"Aku sudah bilang kan tadi beberapa saat lalu, sebagai istri itu harus siap menemani suami bahkan di saat terjatuh sekali pun. Sekarang kamu mau Mas Barra, kan? Ya itu Mas Barra yang sesungguhnya, dengan gaji bulanan yang bisa kamu hitung sendiri berapa, aku sudah menemaninya menjadi seorang Raja selama lima tahun ini, dan sekarang giliranmu, Rembulan."
Aku kembali duduk dengan tenang seolah tidak habis berargumen apapun membahas sesuatu yang menyakitkan hati, sungguh sebenarnya aku benci mengungkit-ungkit segala sesuatu yang berbau harta, aku tidak pernah mempermasalahkan segala aset yang aku miliki hasil dari usahaku sendiri baik dari Clothing Line maupun kedai kopi maupun Bisnisku yang lainnya dan aku atasnamakan Mas Barra saat pembelian, bahkan jika di pikir-pikir aku ini terlalu bucin terhadap Mas Barra, suamiku ini hingga dengan bodohnya tidak pernah menuntut nafkah bahkan memberikan segala yang aku miliki untuknya.
Siapa yang menyangka setelah aku seroyal ini kepadanya, ternyata di belakangku Mas Barra mengkhianatiku, segala yang aku miliki dia nikmati bersama dengan perempuan sundal yang berdiri pongah di hadapanku sekarang, ternganga tidak menyangka harta yang sudah dia rinci dan ingin dia kuasai dengan dalih itu adalah milik suaminya juga ternyata adalah milikku, milik wanita yang merupakan istri sah dari pria yang memeliharanya, wanita yang tanpa segan dia sakiti dengan alasan cinta yang tidak bisa di cegah, sungguh memuakkan.
Mas Barra dan Rembulan benar-benar di buat membisu atas hadiah yang aku berikan kepada mereka dan Mas Barra sudah berjanji untuk menerimanya.

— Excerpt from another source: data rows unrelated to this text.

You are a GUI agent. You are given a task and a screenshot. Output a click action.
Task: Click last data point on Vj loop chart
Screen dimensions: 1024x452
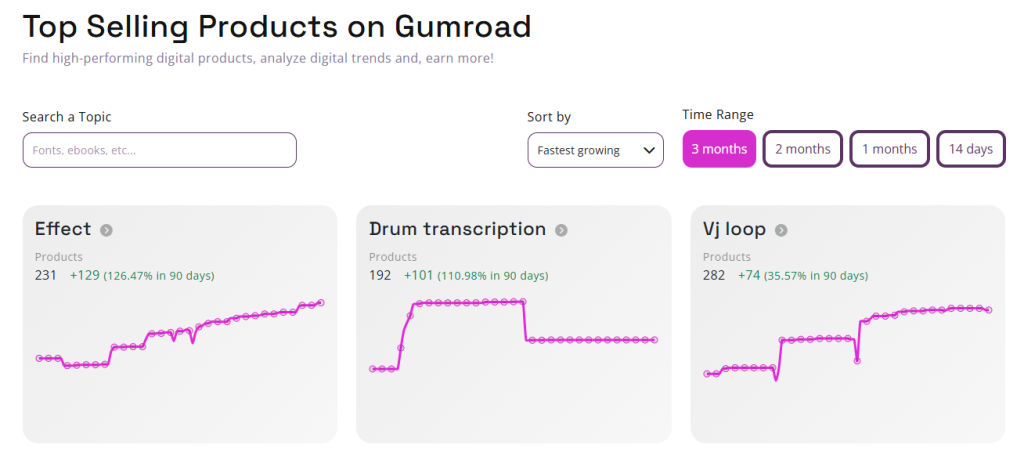[x=988, y=310]
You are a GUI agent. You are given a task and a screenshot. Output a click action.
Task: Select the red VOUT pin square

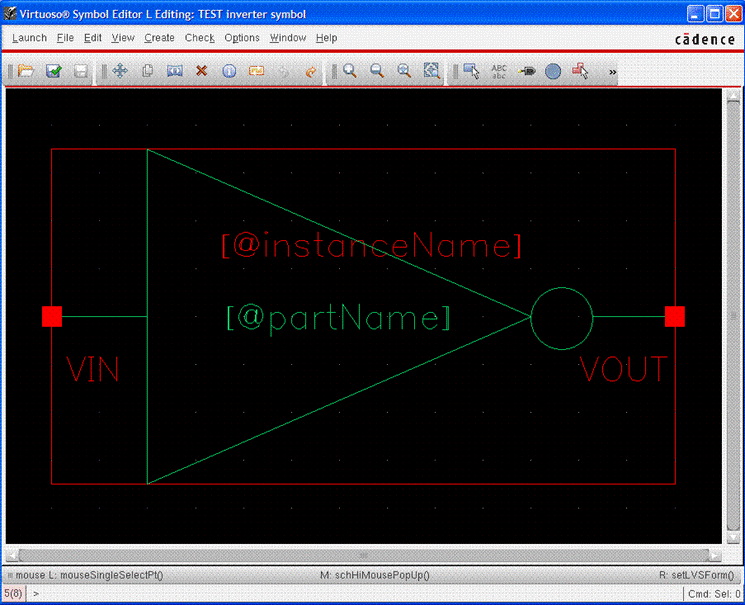point(675,317)
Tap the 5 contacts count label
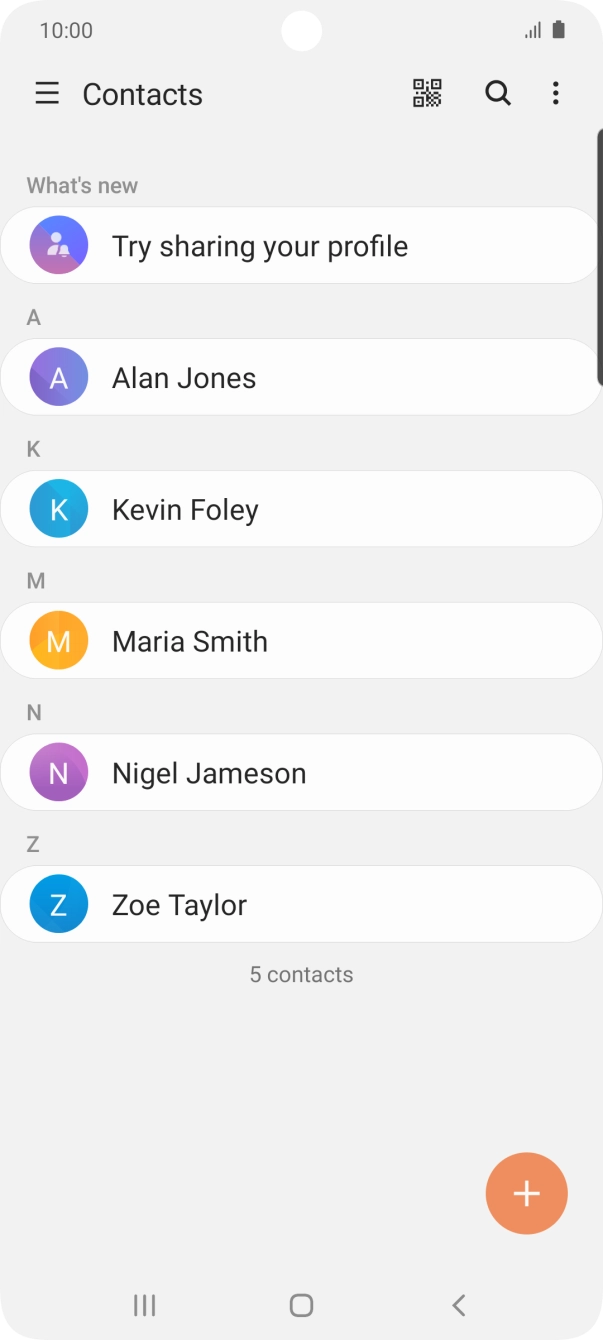603x1340 pixels. tap(301, 974)
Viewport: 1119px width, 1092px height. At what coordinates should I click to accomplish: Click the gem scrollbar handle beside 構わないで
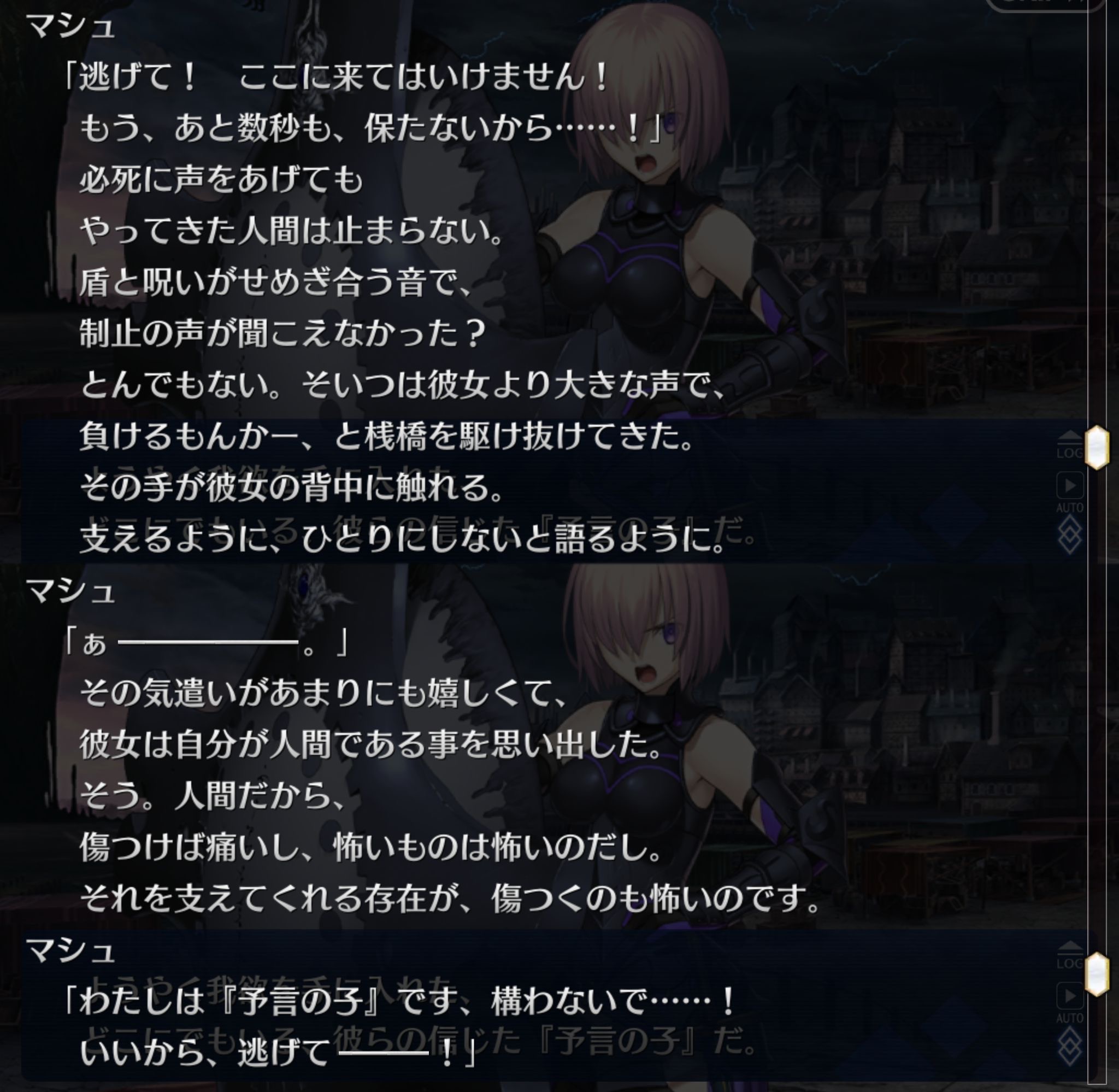(x=1097, y=974)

"Mas Barra, kenapa kamu diam saja sih?!" Tidak bisa melawan setiap kalimat yang aku keluarkan kepadanya kini Rembulan merangsek menuju Mas Barra, suamiku yang selalu gagah dalam setiap kesempatan dan momok buruk bagi setiap terdakwa kini terpaku selayaknya orang kesakitan di kursi favoritnya di rumah kami. "Telingamu nggak tulikan dengar gimana istri sempurnamu ini mengklaim semua harta kalian untuk dirinya sendiri! Bagaimana bisa, dalam pernikahan tidak peduli uang siapa yang di gunakan untuk membayar aset itu adalah harta bersama, harusnya kamu dapat gono-gini juga dong, Mas. Kamu juga berhak separuh dari semua harta yang kalian berdua miliki, enak saja semuanya main ambil semua!"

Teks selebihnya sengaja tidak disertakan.